I know this is a random question, but stuff like this is hard to come by. I want to build an USx86 project and I'd love to do it in this case. If anyone can point me in a direction that would be great!

Thanks
Joel


----------



## lara (Mar 15, 2009)

eBay?

L


----------



## ender78 (Jan 23, 2005)

lara said:


> eBay?


You may be able to find an old and not working G5 case. That said, its going to be a great deal of work to get motherboards mounted and power supplies installed. Without extensive experience , this is a no go project.

This site sells cases for about $200

922-5952 Case, Chassis: Enclosure, Apple Mac iPod


----------



## xorpion (Jul 26, 2002)

i saw someone selling one on redflagdeal.com earlier this week.

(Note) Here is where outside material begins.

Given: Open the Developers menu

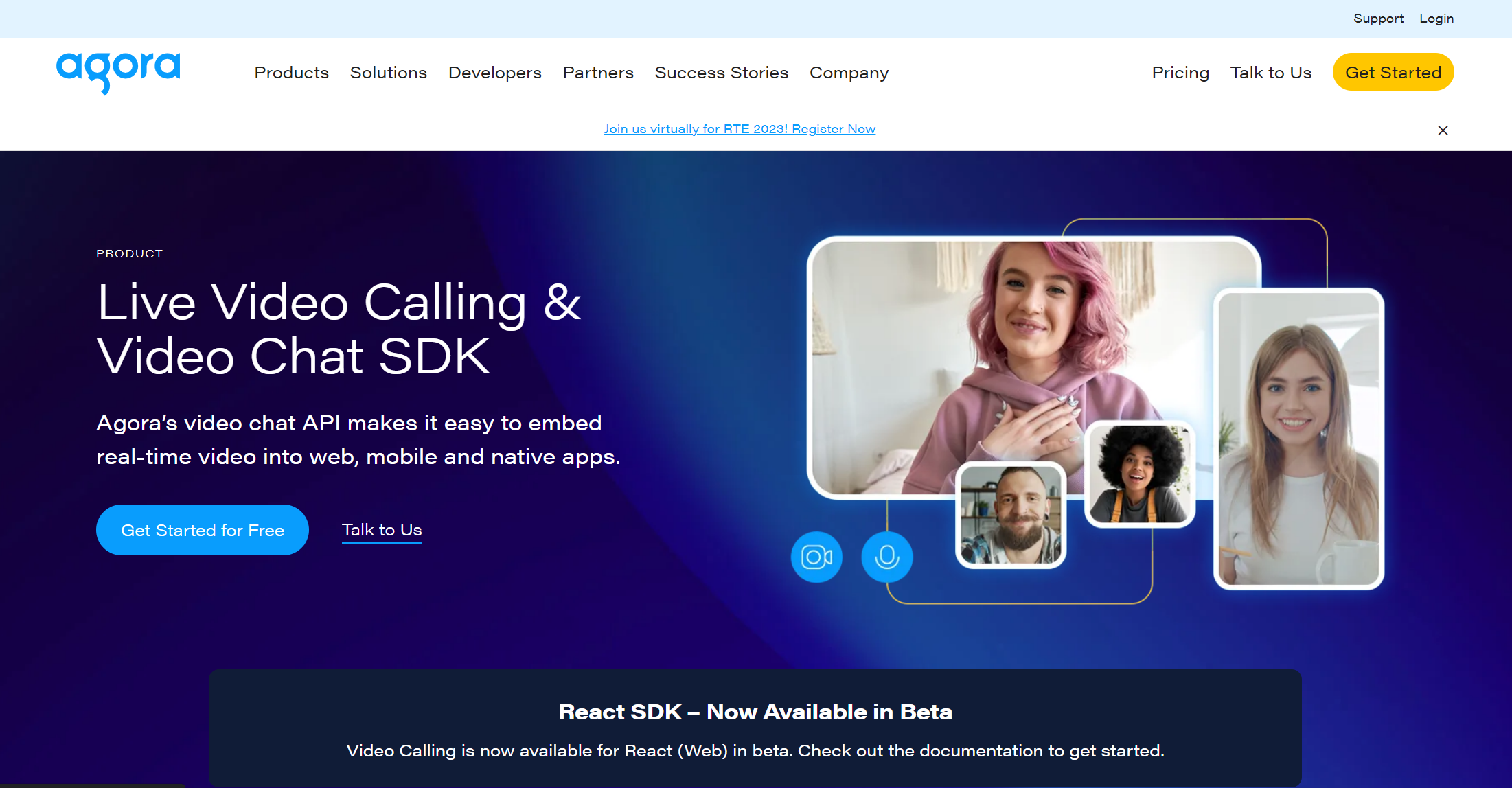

Do a search there.


----------



## quikgp (Apr 21, 2009)

Thank you! that is fantastic!!! I've been looking everywhere for that. 

as for "extensive work": I look forward to that  very much so! if I didn't, I wouldn't be trying to tackle an 0sx86 project!


----------



## gordguide (Jan 13, 2001)

Ummm, have you looked in the ehMac classifieds?


----------



## xorpion (Jul 26, 2002)

[FS] Apple G5 "case only", Mac Pro "case only", Cuplex DI waterblock, A/P routers - RedFlagDeals.com Forums


----------



## monokitty (Jan 26, 2002)

gordguide said:


> Ummm, have you looked in the ehMac classifieds?


Do people sell empty Mac Pro cases on the ehMac classifieds?


----------



## passmoregas23 (Sep 28, 2005)

Would this work??

http://www.ehmac.ca/mac-desktops/74104-fs-power-mac-mac-pro-aluminum-case.html

I live in Guelph


----------